GIVEN DATA: Begin

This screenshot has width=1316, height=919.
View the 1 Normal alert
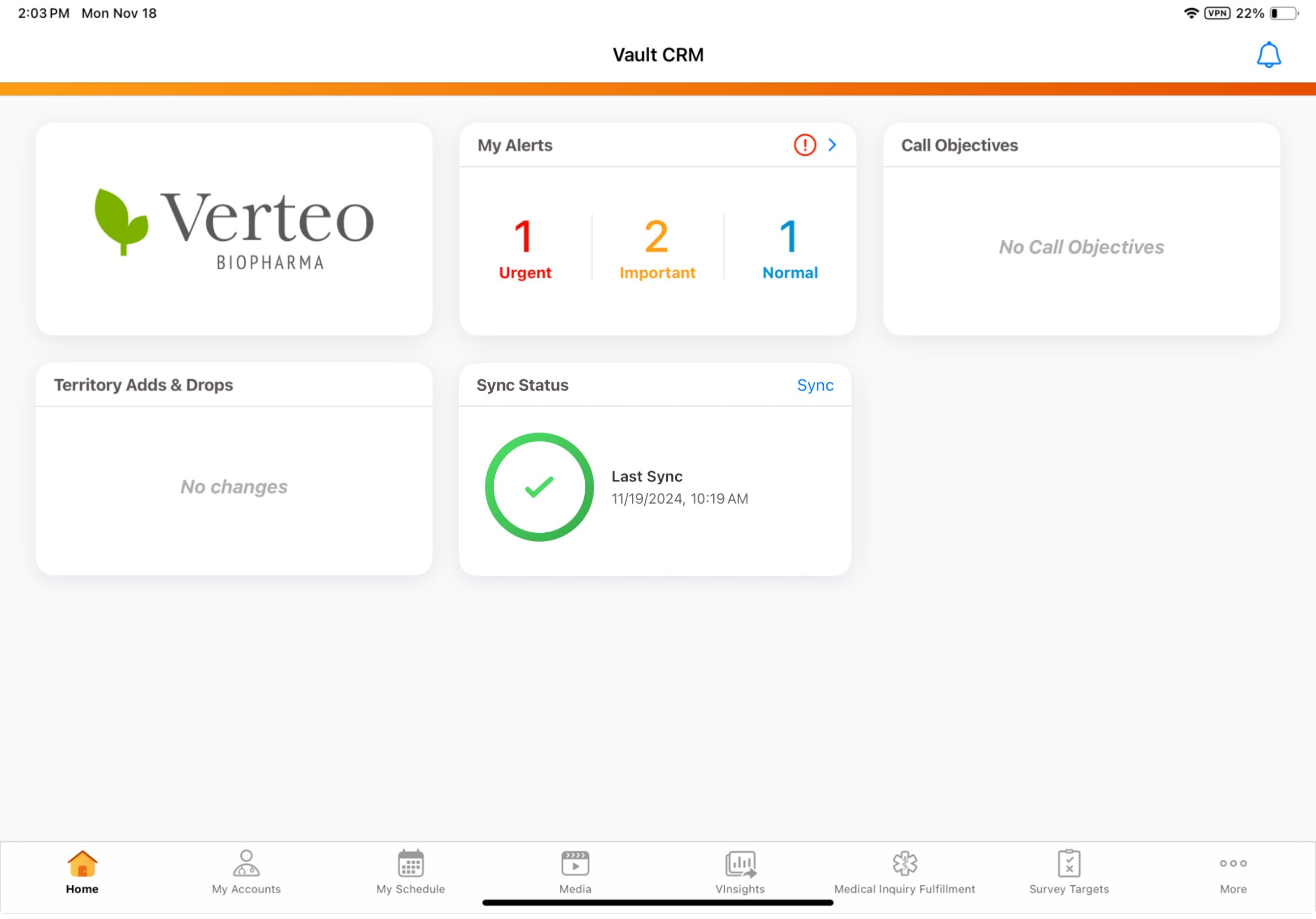pyautogui.click(x=790, y=248)
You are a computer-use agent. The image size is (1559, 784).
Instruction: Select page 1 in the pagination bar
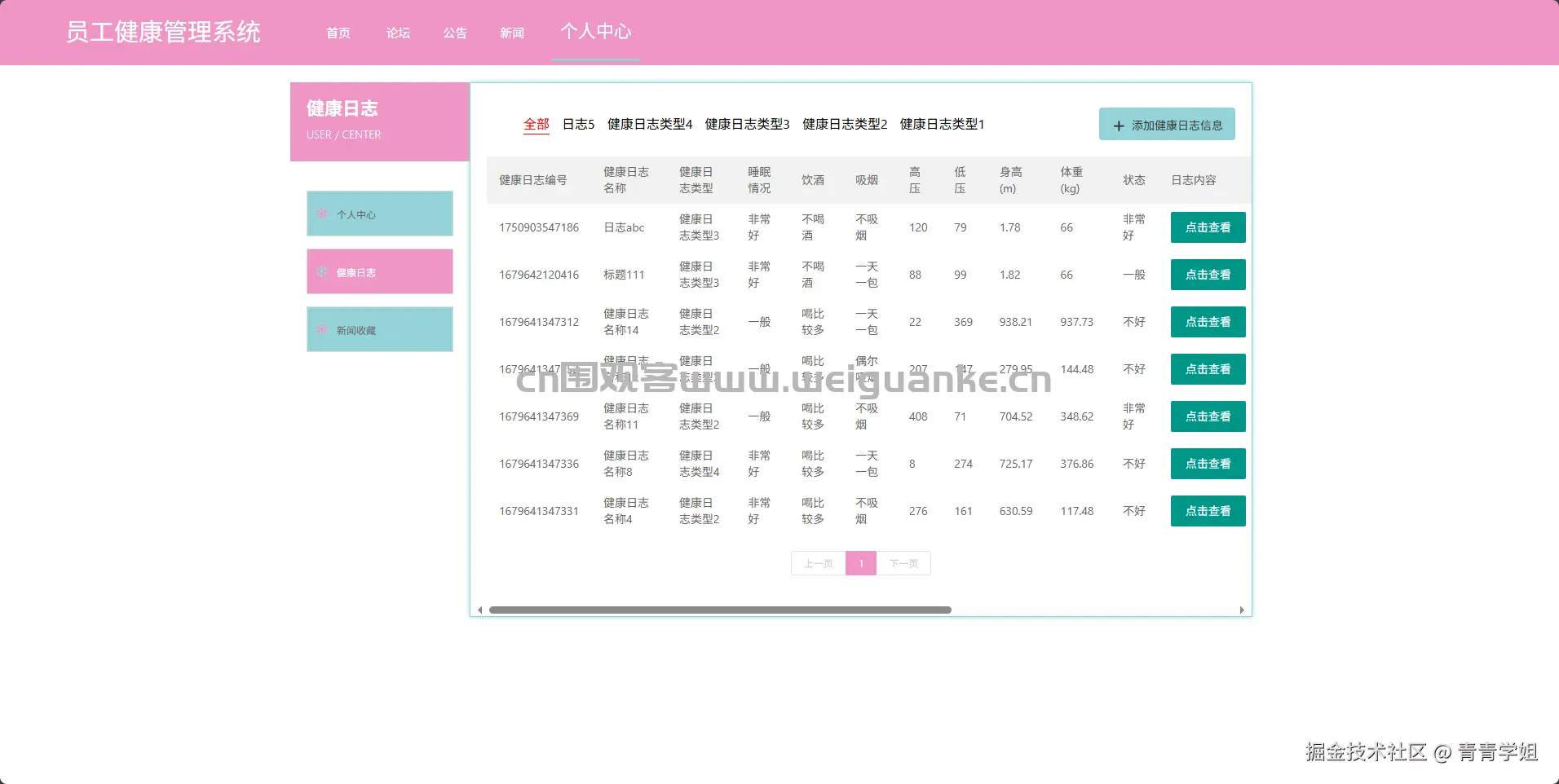pos(860,563)
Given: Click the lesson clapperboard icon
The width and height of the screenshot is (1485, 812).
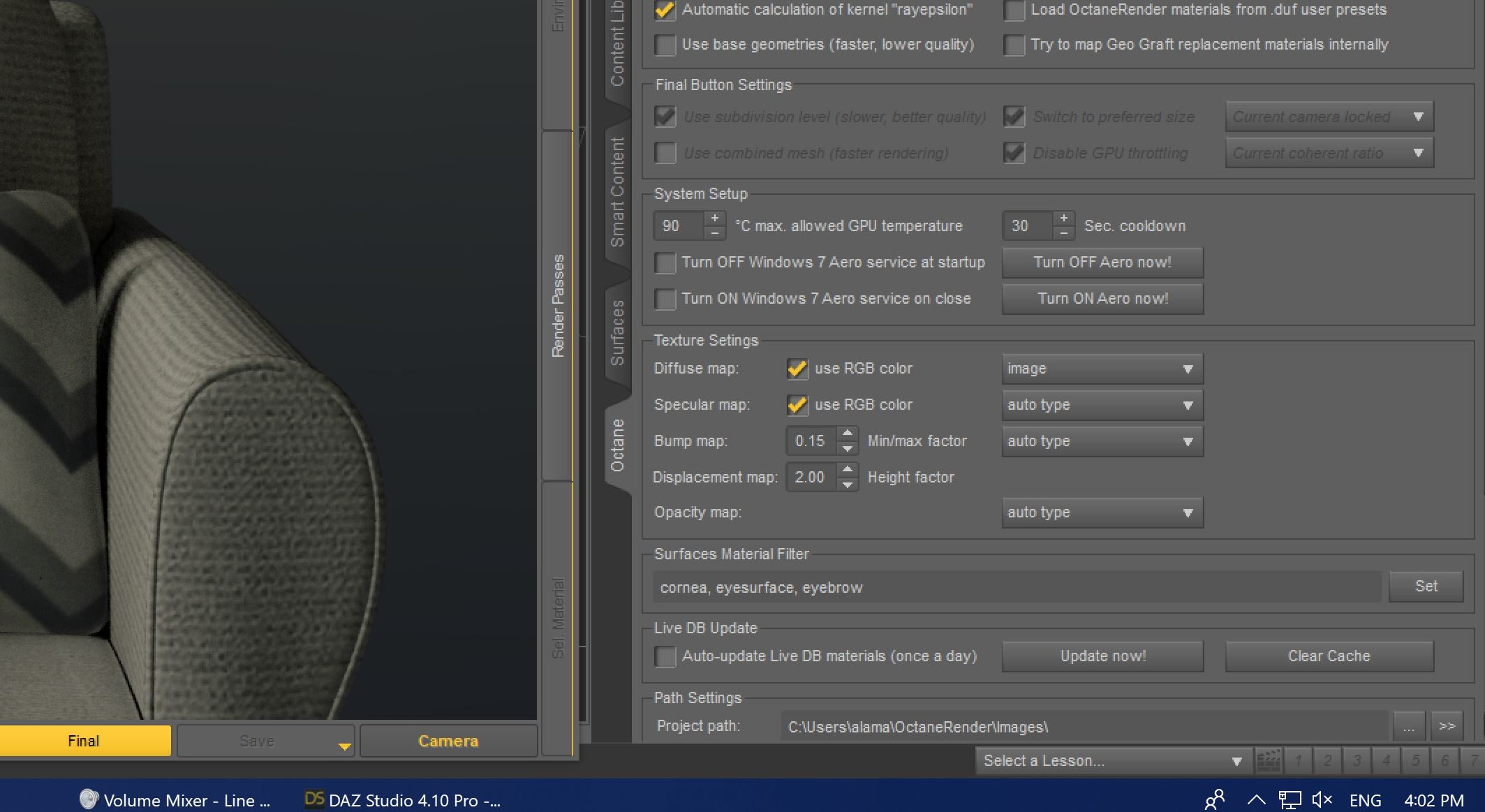Looking at the screenshot, I should point(1268,761).
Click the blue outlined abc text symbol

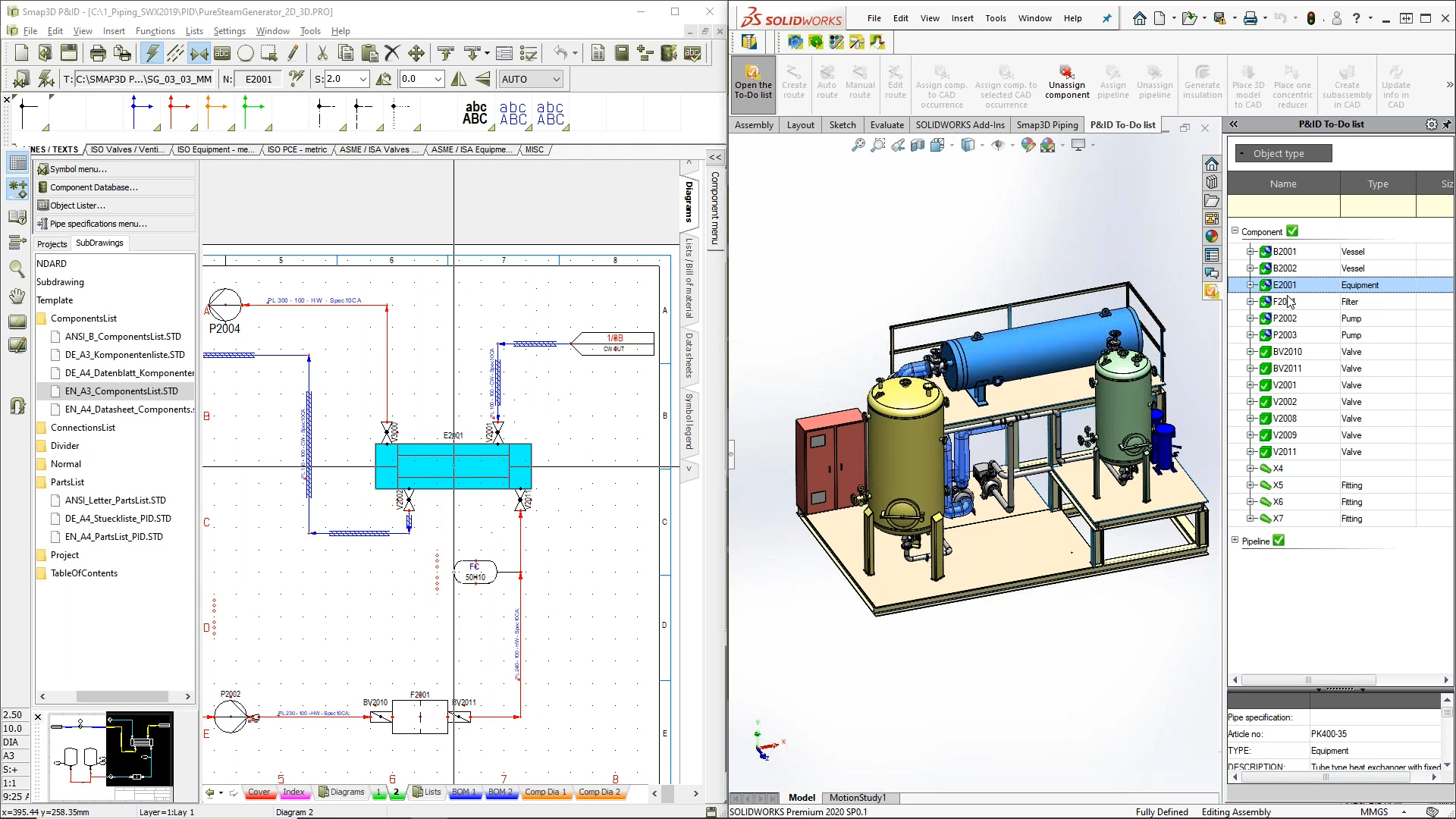(513, 114)
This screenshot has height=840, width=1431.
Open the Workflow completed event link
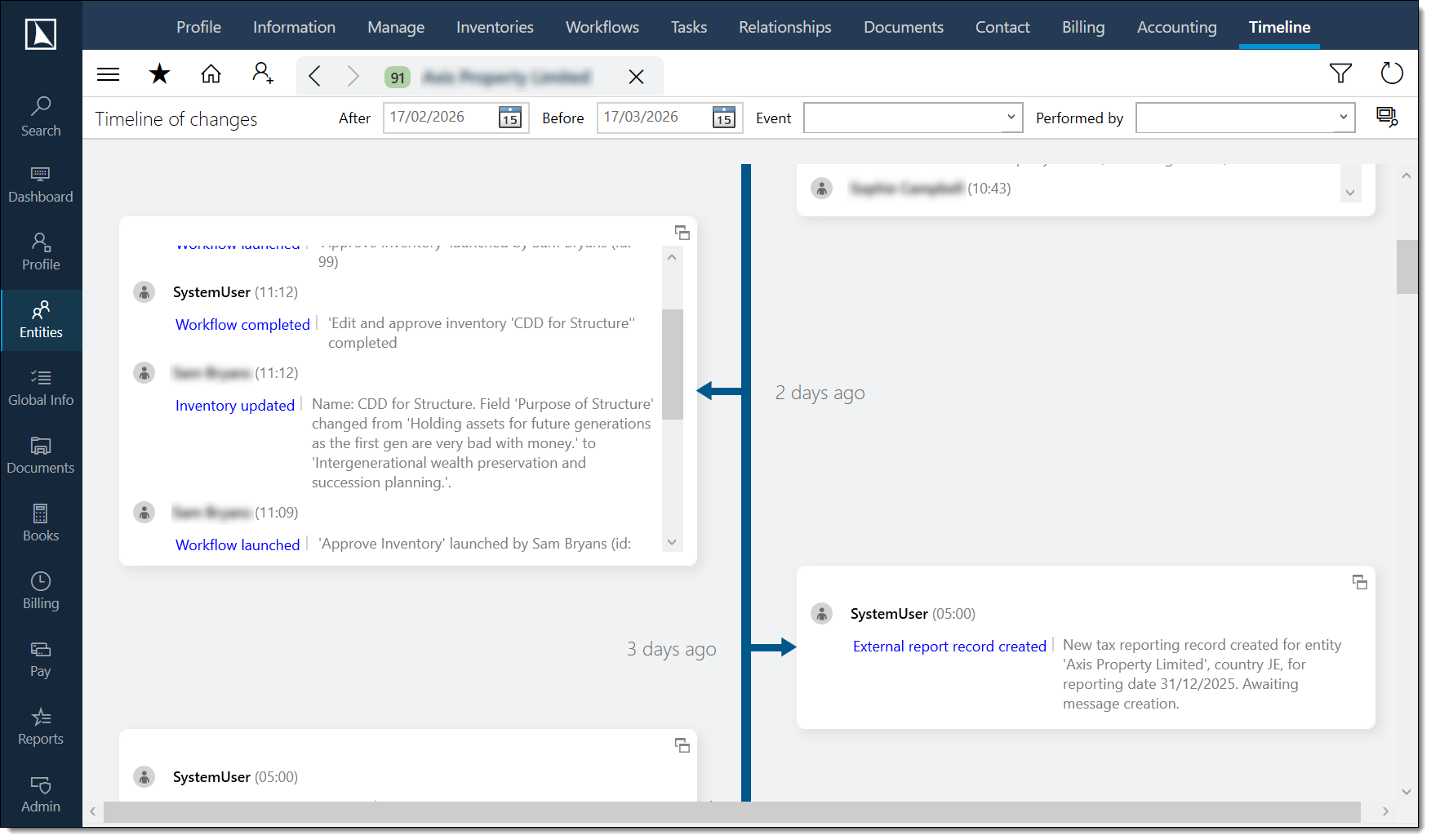242,324
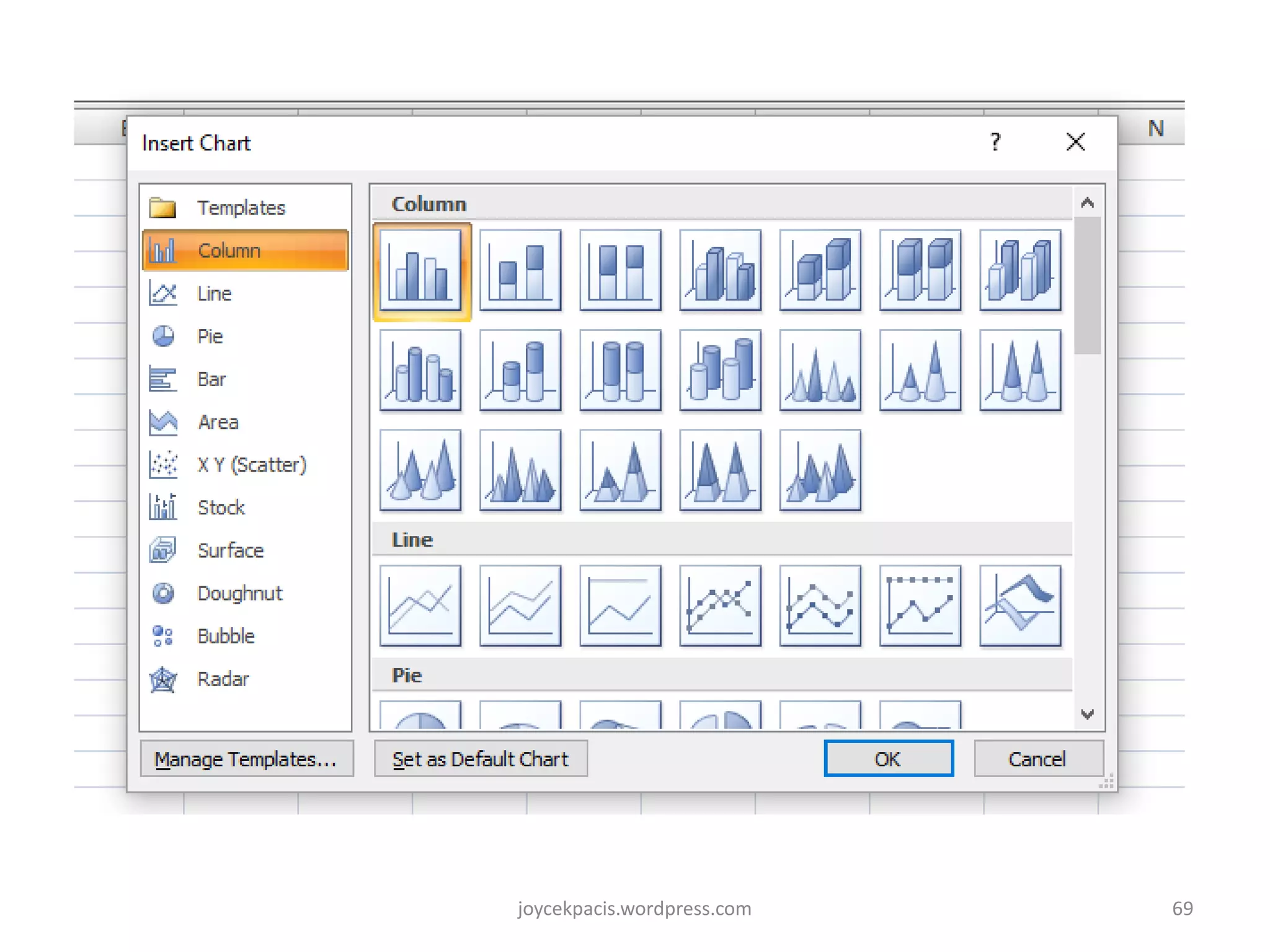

GIVEN DATA: End

TASK ITEM: What is needed is an exact reprint of every entry, pictures excluded.

WRITTEN ANSWER:
This screenshot has width=1316, height=919.
View the 1 Normal alert
pyautogui.click(x=790, y=248)
You are a computer-use agent. The image size is (1559, 784).
Instruction: Select page 1 in the pagination bar
pos(860,563)
Given: Click the lesson clapperboard icon
The width and height of the screenshot is (1485, 812).
Looking at the screenshot, I should point(1268,761).
Click the blue outlined abc text symbol

(513, 114)
This screenshot has height=840, width=1431.
Open the Workflow completed event link
242,324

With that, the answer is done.